Investor’s Business Daily, responding to an article appearing in several McClatchy Company newspapers, argues that President Bush isn’t a big spender because outlays as a share of GDP are not that different today that they were during the Clinton years. But this analysis has two shortcomings:
First, it looks at average spending as a share of GDP over an administration’s total tenure. What matters more is that federal spending was down to just a bit more than 18 percent of GDP when President Clinton left office. It’s now more than 20 percent of GDP today.
More important, spending as a share of GDP involves both a numerator (government outlays) and a denominator (economic output). But consider what has happened to federal spending: by that measure, Bush unambiguously has been fiscally irresponsible.
This doesn’t mean that spending as a share of GDP is not an important measure. Indeed, IBD is correct to explain that it is the most appropriate measure of the overall burden of government relative to activity in the productive sector of the economy.

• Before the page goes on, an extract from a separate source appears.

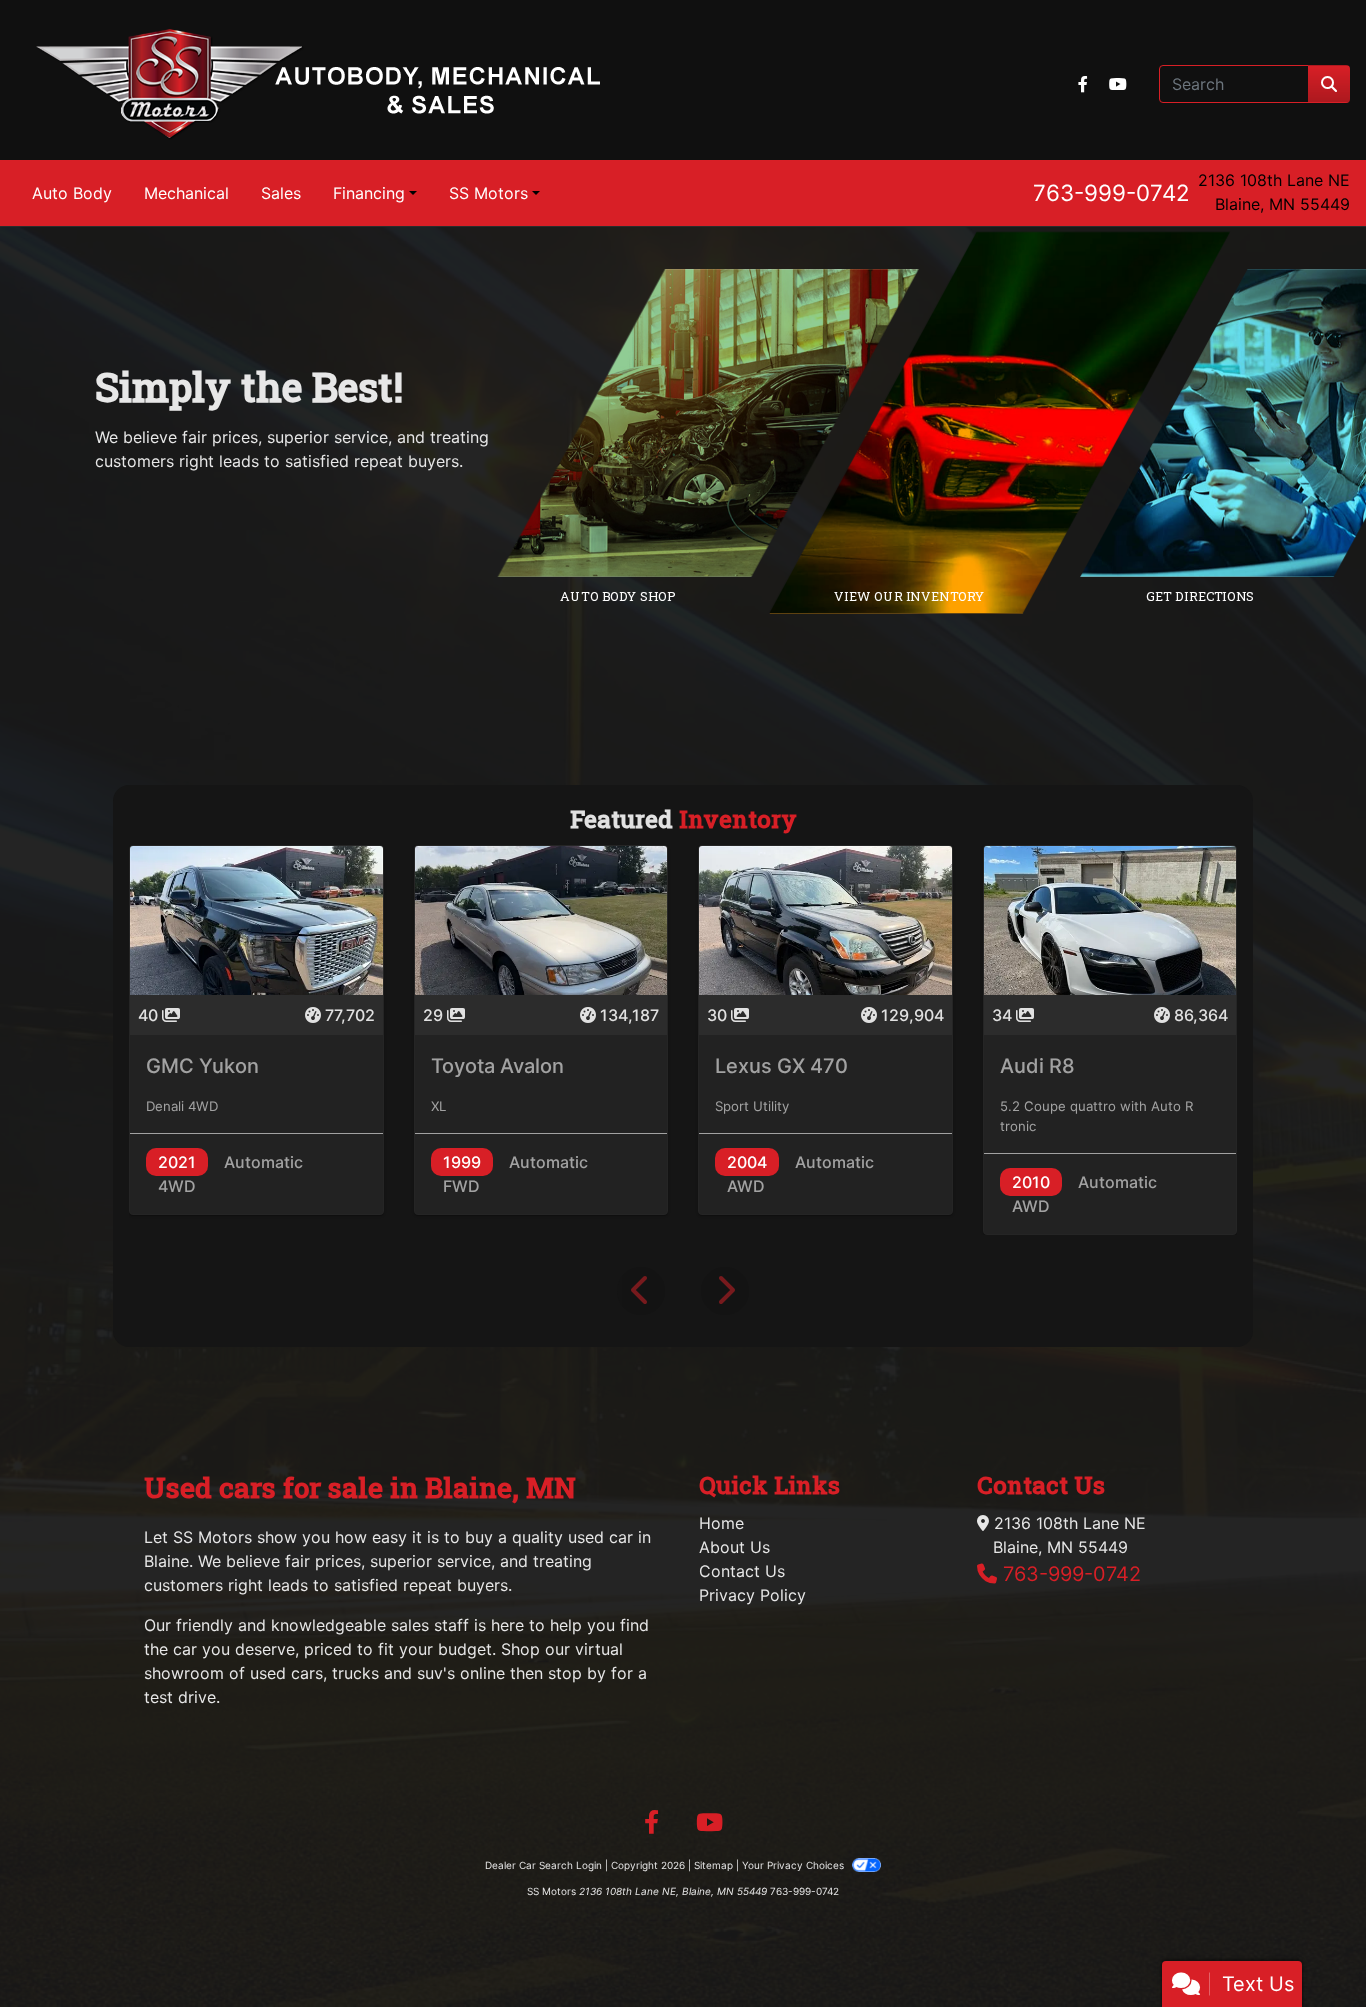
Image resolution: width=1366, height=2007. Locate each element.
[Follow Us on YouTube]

What does this say about the Bush years? Well, the good news is that the American economy has enjoyed strong growth since the supply‐side 2003 tax rate reductions. The bad news is that a significant chunk of that new output has been diverted to government coffers.
The McClatchy piece says discretionary spending under Bush has risen an inflation‐adjusted 5.3% in his first six years, outstripping the 4.6% under Johnson — and way above President Reagan’s meager 1.9%. By “almost any yardstick,” the article continues, Bush “generally exceeds the spending of his predecessors.” Any yardstick,” that is, except the most important of all — spending as a share of GDP. On this, Bush is actually lower than most of his predecessors. Spending as a share of GDP is the most important measure of the size of government, since it measures what government actually takes from the national economy.